Thursday, July 08, 2010

No accounting for taste


The Germans are the only people who currently make use of the word "aesthetic" in order to signify what others call the critique of taste. This usage originated in the abortive attempt made by [Alexander] Baumgarten, that admirable analytic thinker, to bring the critical treatment of the beautiful under rational principles, and so to raise its rules to the rank of a science. But such endeavors are fruitless. The said rules or criteria are, as regards their chief sources, merely empirical, and consequently can never serve as determinate a priori laws by which our judgment of taste must be directed.

-- Immanuel Kant, Critique of Pure Reason


I would like to pair the above quote with the following observation (they may or may not be related): the thing that irritates me most about professional critics is that they are often very good at explaining what there is to like or dislike about a given piece, and often not very good at considering why they like or dislike the thing they have categorized as likable or not likable.

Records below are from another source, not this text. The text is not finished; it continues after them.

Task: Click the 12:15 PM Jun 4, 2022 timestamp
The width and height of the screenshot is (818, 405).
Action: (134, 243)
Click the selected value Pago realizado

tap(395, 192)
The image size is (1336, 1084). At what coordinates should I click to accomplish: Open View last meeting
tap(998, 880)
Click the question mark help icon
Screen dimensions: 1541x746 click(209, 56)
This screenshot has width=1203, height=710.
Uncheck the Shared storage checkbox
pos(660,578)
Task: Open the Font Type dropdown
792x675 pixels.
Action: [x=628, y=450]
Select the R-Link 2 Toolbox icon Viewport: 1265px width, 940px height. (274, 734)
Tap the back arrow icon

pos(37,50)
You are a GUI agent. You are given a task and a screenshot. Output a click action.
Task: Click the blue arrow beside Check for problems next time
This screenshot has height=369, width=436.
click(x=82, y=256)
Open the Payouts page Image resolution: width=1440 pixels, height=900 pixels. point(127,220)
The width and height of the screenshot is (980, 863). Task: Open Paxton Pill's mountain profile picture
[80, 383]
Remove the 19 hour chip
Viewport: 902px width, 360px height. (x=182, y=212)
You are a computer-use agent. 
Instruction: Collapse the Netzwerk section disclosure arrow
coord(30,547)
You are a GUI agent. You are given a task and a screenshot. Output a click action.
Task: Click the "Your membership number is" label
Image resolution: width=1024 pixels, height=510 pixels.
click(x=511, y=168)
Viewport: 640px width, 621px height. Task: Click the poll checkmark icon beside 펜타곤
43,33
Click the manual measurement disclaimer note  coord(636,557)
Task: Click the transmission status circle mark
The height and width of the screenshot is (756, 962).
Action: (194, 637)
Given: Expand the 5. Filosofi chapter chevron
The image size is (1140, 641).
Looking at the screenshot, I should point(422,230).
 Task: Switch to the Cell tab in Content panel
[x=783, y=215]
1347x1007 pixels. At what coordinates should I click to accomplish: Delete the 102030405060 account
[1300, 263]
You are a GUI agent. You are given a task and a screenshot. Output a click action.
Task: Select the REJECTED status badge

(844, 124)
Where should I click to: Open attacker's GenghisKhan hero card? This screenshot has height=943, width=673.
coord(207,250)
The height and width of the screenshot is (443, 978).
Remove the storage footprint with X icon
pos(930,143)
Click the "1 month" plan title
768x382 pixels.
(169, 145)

What these folks do, essentially, is provide lists of descriptive qualities. Very rarely do they follow through and turn the critical lens back upon themselves, like so: Okay, this album has these characteristics. Why do I care about these characteristics? Or not?

As I say, I find this irritating. But perhaps I've got a bad reflexivity habit.

[photo credit: ibm4381]

3 comments:

Unknown said...

I will comment simply because I don't remember commenting on your blog.

Chimp said...

I don't think most critics know why they say what they do. They don't know enough about their own psychology, or even much of anything outside the realm of filmic notions and related aesthetic theory. It seems to me that standard film (or music, or art . . . where does it end?) criticism is framed in terms of other films, film technique, formal elements, history, and/or information about filmmakers. I don't think most critics how they use these elements to say something as much about themselves as about film, even in cases where conscious emotional reactions are part of the review.

Andrew Durkin said...

Chimp, I completely agree. Again, criticism is usually a well-written list, sans any sense of why the things being listed should be deemed important.

ohdotoh, I appreciate the comment regardless of the motivation behind it!